Python Calculate Accuracy Decision Tree Without Sklearn

Decision trees are powerful machine learning models that can classify data points into categories. Calculating their accuracy is essential for evaluating model performance. This guide explains how to calculate decision tree accuracy in Python without using scikit-learn, including a step-by-step implementation and practical example.

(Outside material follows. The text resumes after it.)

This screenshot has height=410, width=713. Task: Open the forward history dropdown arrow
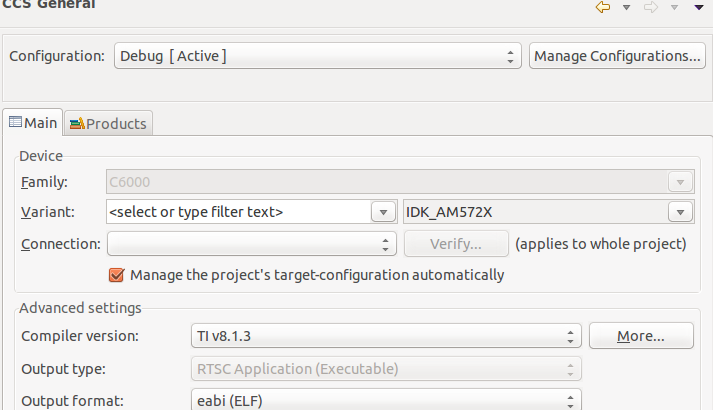coord(673,8)
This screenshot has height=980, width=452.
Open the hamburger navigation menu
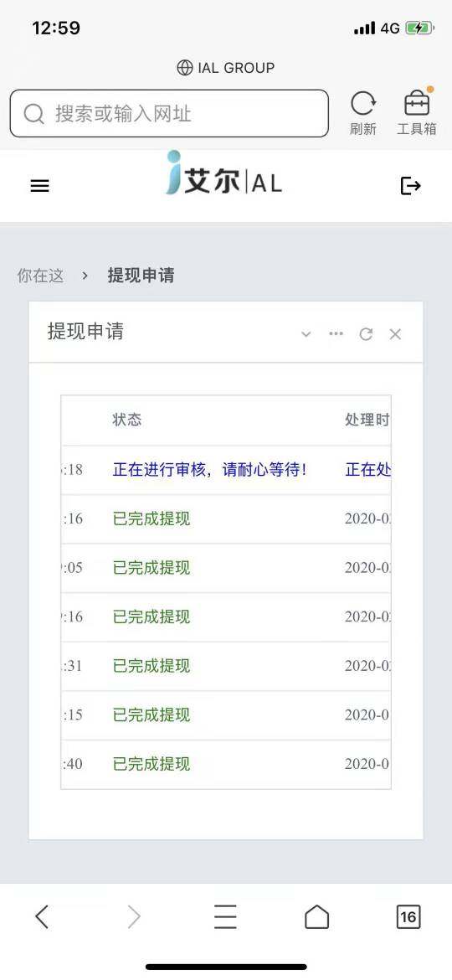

How to Calculate Decision Tree Accuracy in Python

Decision tree accuracy measures how often the model correctly predicts the target class. The calculation involves comparing predicted values with actual values in your dataset. Here's how to implement this without scikit-learn:

Step-by-Step Process

Prepare your dataset with features and target labels
Split the data into training and testing sets
Build a decision tree model from scratch
Make predictions on the test set
Compare predictions with actual values
Calculate the accuracy percentage

Accuracy is calculated as the ratio of correct predictions to total predictions. It's a simple but effective metric for evaluating classification models.

The Accuracy Formula

The accuracy formula is straightforward:

Accuracy = (Number of Correct Predictions / Total Number of Predictions) × 100

Where:

Number of Correct Predictions = Count of instances where predicted class matches actual class
Total Number of Predictions = Total instances in the test set

This formula gives you a percentage that represents how often your model makes correct predictions.

Worked Example

Let's walk through a practical example using a simple dataset:

Example Dataset

Feature 1	Feature 2	Actual Class
5.1	3.5	0
6.2	2.8	1
4.9	3.1	0
5.8	2.6	1
5.5	2.4	1

Calculation Steps

Assume our model predicts: [0, 1, 0, 1, 1]
Compare with actual classes: [0, 1, 0, 1, 1]
Count correct predictions: 5
Total predictions: 5
Accuracy = (5/5) × 100 = 100%

In this perfect scenario, our model achieves 100% accuracy. In real-world cases, you'll typically see values between 70% and 95%.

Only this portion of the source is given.